管子 / 山至數
桓公又問於管子曰:「有人教我,謂之請士。曰:『何不官百能?』」管子對曰:「何謂百能?」桓公曰:「『使智者盡其智,謀士盡其謀,百工盡其巧。』若此,則可以為國乎?」管子對曰:「請士之言非也。禄肥則士不死,幣輕則士簡賞,萬物輕則士偷幸。三怠在國,何數之有?彼榖十藏於上,三游於下,謀士盡其慮,智士盡其知,勇士輕其死,請士所謂妄言也。不通於輕重,謂之妄言。」
新字:桓公又問於管子曰:「有人教我,謂之請士。
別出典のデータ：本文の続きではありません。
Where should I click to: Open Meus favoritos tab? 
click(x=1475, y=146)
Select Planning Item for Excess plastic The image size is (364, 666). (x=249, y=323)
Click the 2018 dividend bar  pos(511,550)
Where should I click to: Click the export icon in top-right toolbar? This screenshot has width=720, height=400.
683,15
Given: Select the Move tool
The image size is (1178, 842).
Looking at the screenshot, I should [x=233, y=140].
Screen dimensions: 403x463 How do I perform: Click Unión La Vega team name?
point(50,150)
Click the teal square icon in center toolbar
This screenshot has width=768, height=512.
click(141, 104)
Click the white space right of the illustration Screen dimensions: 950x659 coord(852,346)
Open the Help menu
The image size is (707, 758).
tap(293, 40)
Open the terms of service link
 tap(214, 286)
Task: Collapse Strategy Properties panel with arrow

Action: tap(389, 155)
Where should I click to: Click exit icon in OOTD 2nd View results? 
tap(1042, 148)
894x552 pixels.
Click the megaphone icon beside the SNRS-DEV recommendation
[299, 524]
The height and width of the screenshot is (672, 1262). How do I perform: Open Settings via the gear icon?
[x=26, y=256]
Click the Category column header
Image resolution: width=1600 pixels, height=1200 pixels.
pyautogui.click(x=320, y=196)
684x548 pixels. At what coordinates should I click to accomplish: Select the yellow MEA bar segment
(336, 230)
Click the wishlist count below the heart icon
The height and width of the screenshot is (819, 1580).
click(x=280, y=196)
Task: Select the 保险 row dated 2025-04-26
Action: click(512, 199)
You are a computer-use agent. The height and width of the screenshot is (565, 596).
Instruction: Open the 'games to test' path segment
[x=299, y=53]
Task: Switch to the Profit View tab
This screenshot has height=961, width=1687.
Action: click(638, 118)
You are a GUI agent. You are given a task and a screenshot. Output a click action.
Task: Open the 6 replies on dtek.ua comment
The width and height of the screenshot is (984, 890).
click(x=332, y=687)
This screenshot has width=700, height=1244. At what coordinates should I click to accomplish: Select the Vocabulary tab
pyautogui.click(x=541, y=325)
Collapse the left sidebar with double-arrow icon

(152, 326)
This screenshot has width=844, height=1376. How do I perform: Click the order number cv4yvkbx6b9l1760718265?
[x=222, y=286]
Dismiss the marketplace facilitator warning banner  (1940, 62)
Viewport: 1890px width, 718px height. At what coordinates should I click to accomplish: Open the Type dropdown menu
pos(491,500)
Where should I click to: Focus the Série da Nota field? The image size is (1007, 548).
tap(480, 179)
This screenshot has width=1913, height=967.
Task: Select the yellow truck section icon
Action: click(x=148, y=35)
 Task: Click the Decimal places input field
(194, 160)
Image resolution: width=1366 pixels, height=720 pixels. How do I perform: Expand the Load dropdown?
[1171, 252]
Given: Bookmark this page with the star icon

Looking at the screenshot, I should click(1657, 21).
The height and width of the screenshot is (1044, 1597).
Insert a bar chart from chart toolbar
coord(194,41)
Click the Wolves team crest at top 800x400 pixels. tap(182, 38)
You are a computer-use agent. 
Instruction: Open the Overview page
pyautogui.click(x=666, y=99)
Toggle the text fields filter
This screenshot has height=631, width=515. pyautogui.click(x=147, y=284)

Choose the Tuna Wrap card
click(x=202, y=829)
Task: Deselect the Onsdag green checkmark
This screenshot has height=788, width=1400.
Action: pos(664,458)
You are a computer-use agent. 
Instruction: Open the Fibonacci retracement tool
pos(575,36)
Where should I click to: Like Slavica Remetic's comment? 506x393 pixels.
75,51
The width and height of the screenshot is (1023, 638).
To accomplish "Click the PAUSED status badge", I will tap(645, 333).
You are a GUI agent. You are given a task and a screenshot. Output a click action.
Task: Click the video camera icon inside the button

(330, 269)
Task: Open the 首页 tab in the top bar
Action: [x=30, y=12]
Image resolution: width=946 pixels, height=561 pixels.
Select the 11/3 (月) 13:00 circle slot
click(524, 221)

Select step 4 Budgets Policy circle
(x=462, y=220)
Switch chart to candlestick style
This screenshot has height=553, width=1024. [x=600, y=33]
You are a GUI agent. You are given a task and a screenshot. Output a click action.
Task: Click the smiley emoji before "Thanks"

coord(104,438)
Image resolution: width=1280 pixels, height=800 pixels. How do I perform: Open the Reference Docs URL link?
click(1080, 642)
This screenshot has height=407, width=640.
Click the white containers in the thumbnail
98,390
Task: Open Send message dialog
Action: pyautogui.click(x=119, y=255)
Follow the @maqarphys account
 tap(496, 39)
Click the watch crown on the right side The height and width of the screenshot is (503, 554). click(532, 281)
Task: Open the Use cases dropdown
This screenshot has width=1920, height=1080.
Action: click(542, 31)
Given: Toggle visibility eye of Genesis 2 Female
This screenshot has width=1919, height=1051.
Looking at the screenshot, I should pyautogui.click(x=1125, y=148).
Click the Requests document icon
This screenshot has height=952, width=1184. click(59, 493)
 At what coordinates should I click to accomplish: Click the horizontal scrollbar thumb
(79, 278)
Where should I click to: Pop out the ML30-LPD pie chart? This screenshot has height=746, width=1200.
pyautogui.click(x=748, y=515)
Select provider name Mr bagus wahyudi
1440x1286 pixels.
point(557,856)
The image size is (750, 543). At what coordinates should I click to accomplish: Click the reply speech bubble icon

曰:『何不官百能?』」管子対曰:「何謂百能?」桓公曰:「『使智者尽其智,謀士尽其謀,百工尽其巧。』若此,則可以為国乎?」管子対曰:「請士之言非也。禄肥則士不死,幣軽則士簡賞,万物軽則士偷幸。三怠在国,何数之有?彼榖十蔵於上,三游於下,謀士尽其慮,智士尽其知,勇士軽其死,請士所謂妄言也。不通於軽重,謂之妄言。」
書き下し
桓公又た管子に問いて曰く、「人有りて我に教うるあり、之を請士と謂う。曰く、『何ぞ百能を官せざる』と」と。管子對えて曰く、「何をか百能と謂う」と。桓公曰く、「『智者をして其の智を盡くさしめ、謀士をして其の謀を盡くさしめ、百工をして其の巧を盡くさしむ』と。此くの若くんば、則ち以て國を為むべきか」と。管子對えて曰く、「請士の言は非なり。祿肥ゆれば則ち士は死せず、幣輕ければ則ち士は賞を簡にし、萬物輕ければ則ち士は偷幸す。三怠國に在らば、何の數か之れ有らん。彼れ榖の十は上に藏し、三は下に游べば、謀士は其の慮りを盡くし、智士は其の知を盡くし、勇士は其の死を輕んず。請士の所謂は妄言なり。輕重に通ぜざる、之を妄言と謂う」と。
現代語訳
桓公がまた管子に問うた。私に教えてくれる人がいて、請士という。どうしてあらゆる能ある者を官に就けないのか、と言う。管子が答えた。あらゆる能とは何のことでしょう。桓公が言った。智ある者にその智を尽くさせ、謀る士にその謀を尽くさせ、あらゆる工人にその技を尽くさせる、ということだ。そうすれば国は治められるか。管子が答えた。請士の言葉は違います。禄が厚すぎれば士は命を懸けず、銭が軽ければ士は賞を軽んじ、物が安ければ士は楽をして幸運を待ちます。この三つの怠りが国にあって、何の数え方がありましょう。穀物の十が上に蓄えられ、三が下に流れていれば、謀る士はその思案を尽くし、智ある士はその知を尽くし、勇ある士は死を軽んじます。請士の言うことはでたらめです。値の上げ下げに通じないものを、でたらめといいます。